Lamine Diack Behind IAAF Corruption, Says WADA Commission Report
The commission was delivering the second part of its report, whose first instalment in November led to the banning of Russian Federation from athletics for state-sponsored doping.
Former IAAF president Lamine Diack was responsible for the corruption at the ruling athletics body and his successor Sebastian Coe must also have been aware of the schemes and doping practices in Russian Federation, according to a/ report carried out by for WADA chief Dick Pound.
“We had, in the course of our overseeing the investigation, discovered certain events that the conduct of the employed individuals within or associated with the IAAF went beyond sporting corruption and have been in criminal in nature”, McLaren said.
The corruption in the IAAF “emanated from the top” of the organization and the IAAF “showed no genuine appetite” to pursue suspicious test results, Dick Pound, a co-author of the reports and former head of the anti-doping agency, told reporters in Munich on January 14.
A chronology of major events around revelations about the systematic doping of Russian and other athletes, and corruption within the ruling body IAAF.
The WADA panel also said the IAAF executive board, which includes current IAAF president Sebastian Coe, must have known about the doping – and the nepotism that helped it flourish.
“As far as the ability of Lord Coe to remain at the head, it is a fabulous opportunity under strong leadership to move forward”.
“There is an enormous amount of reputational recovery, and I can think of no one better than Lord Coe to lead that”, he told a news conference in Munich.
It was “increasingly clear” that far more IAAF staff knew about the problems than has so far been acknowledged.
“I don’t think it was a huge surprise that we were concerned about Russia”, Coe said Thursday.
Pound, the former WADA president, has written two reports chronicling rampant corruption by the IAAF to cover up doping cases.
French authorities past year placed Diack under formal investigation on suspicion of corruption and money laundering.
VTB said in November its sponsorship deal with the IAAF was ending, shortly after a previous WADA report detailed doping in Russian track and field.
IAAF representatives are now in Russia to review progress on reforms made by the All-Russia Athletics Federation (ARAF) and the Russian Anti-Doping Agency (RUSADA).
“You can’t possibility be code compliant if your sport leaders extort athletes to cover up doping that allows dirty athletes to compete in the 2012 Olympics”, said Tygart. “It can not be ignored or dismissed as attributable to the odd renegade acting on its own”.
The report described negotiations over the fate of a group of Russian athletes accused of doping in the run up to IAAF championships held in Moscow in 2013. “And, as they say, experience is what you get when you don’t get what you want”.
Balakhnichev, who refused to make an official comment when contacted by AFP on Thursday, was slapped with a lifetime ban by the IAAF ethics commission last week for bribes taken to cover up doping by Russian athletes.
December 11 – Papa Massata Diack, son of then athletics governing body IAAF president Lamine Diack, leaves his marketing consultancy position with the IAAF and Valentin Balakhnichev resigns as IAAF treasurer.
Diack handpicked a lawyer to handle Russian doping cases even though he had little experience with anti-doping measures, the report added.
The circle included his sons, Papa Masada Diack and Khalil Diack, and his legal counsel Habib Cisse.

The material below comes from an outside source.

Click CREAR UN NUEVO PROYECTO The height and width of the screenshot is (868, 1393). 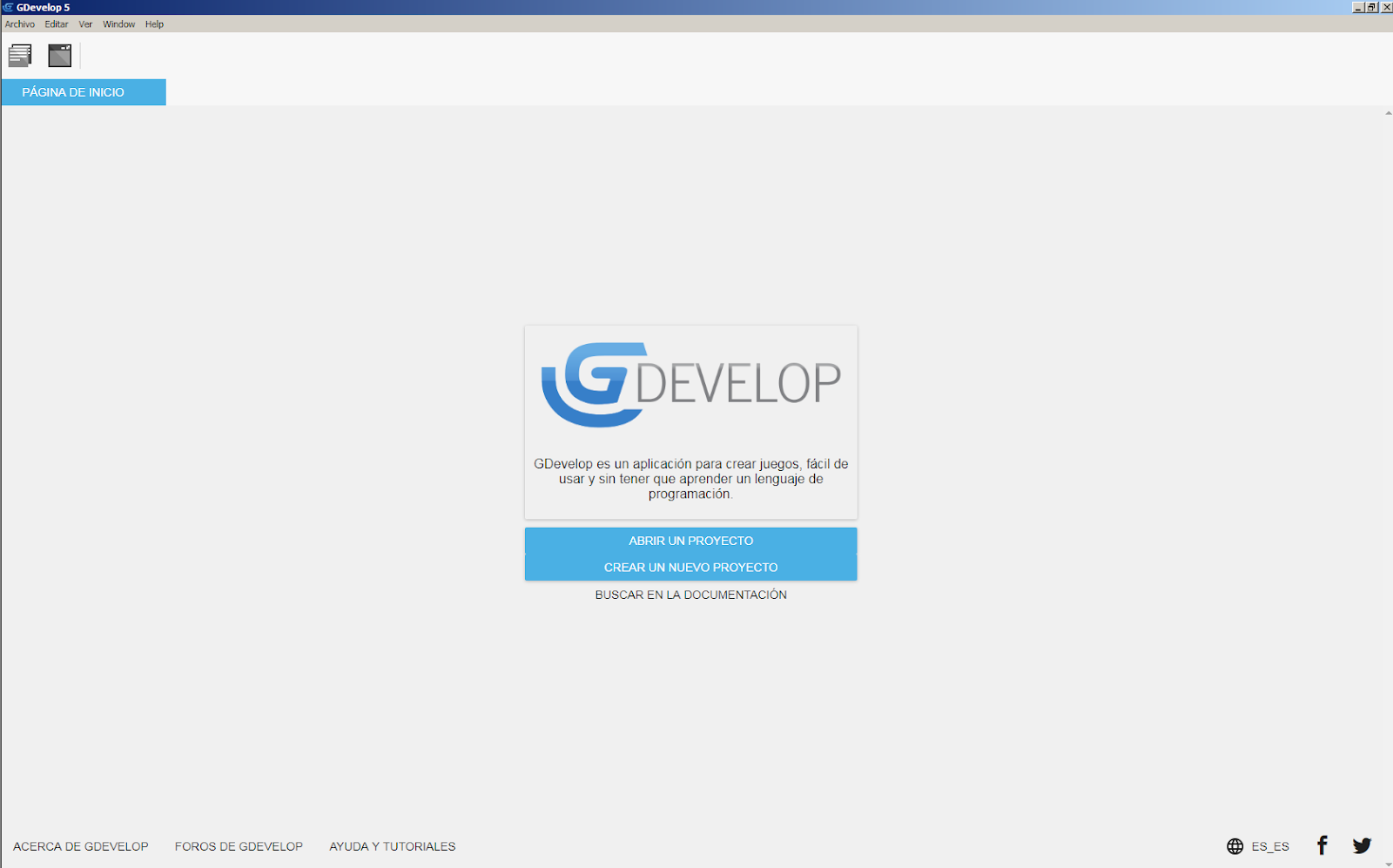(x=690, y=567)
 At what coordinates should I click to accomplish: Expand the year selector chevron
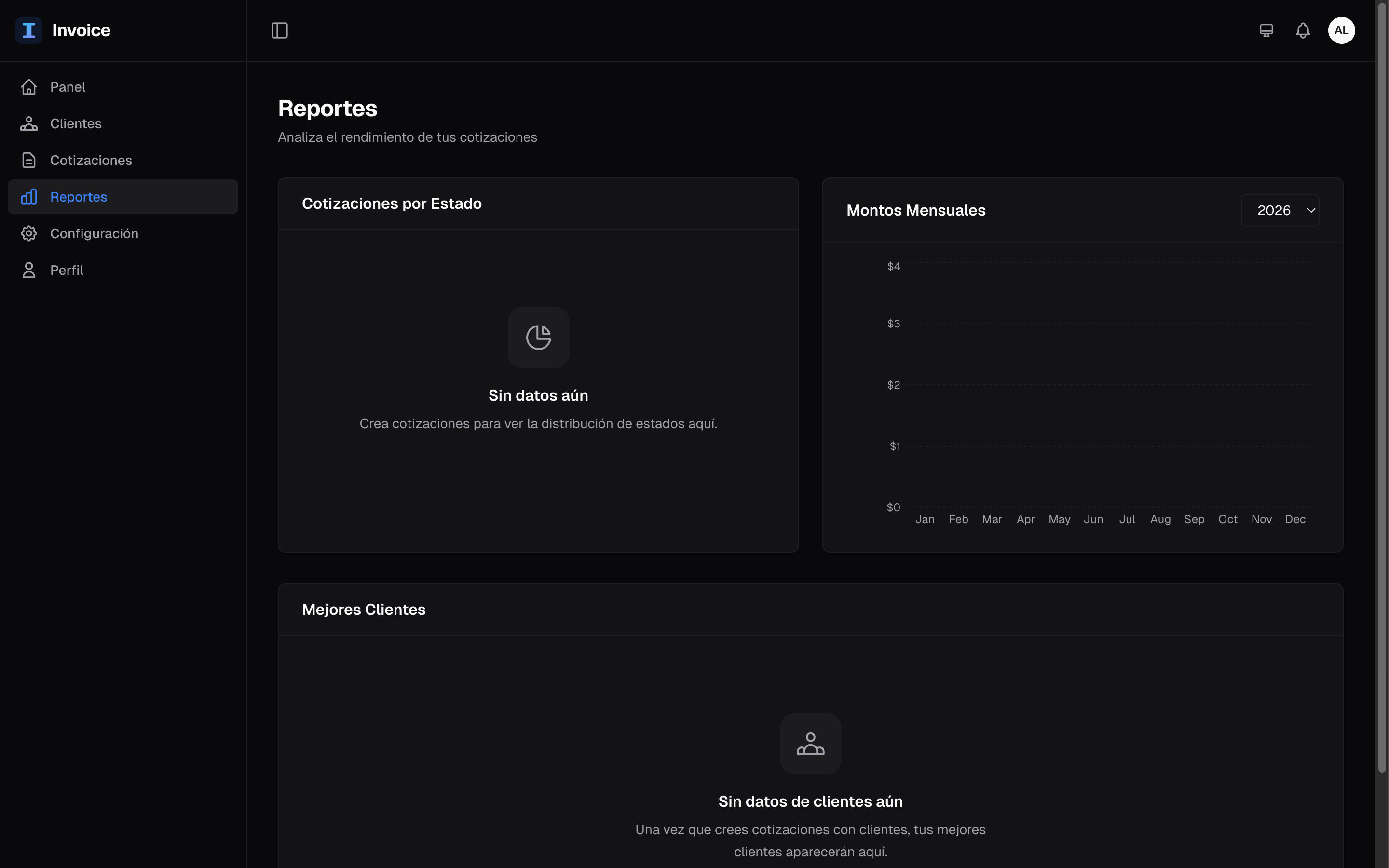point(1310,210)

The former London 2012 chairman and double Olympic gold medallist was also forced to give up his ambassadorial role at Nike after he admitted allegations of a conflict of interest had become an unwanted distraction.
Pound’s report did, however, call for a “forensic examination” of the processes behind the awarding of the 2021 world athletics championships to the American town of Eugene, Oregon, closely linked to sportswear manufacturer Nike.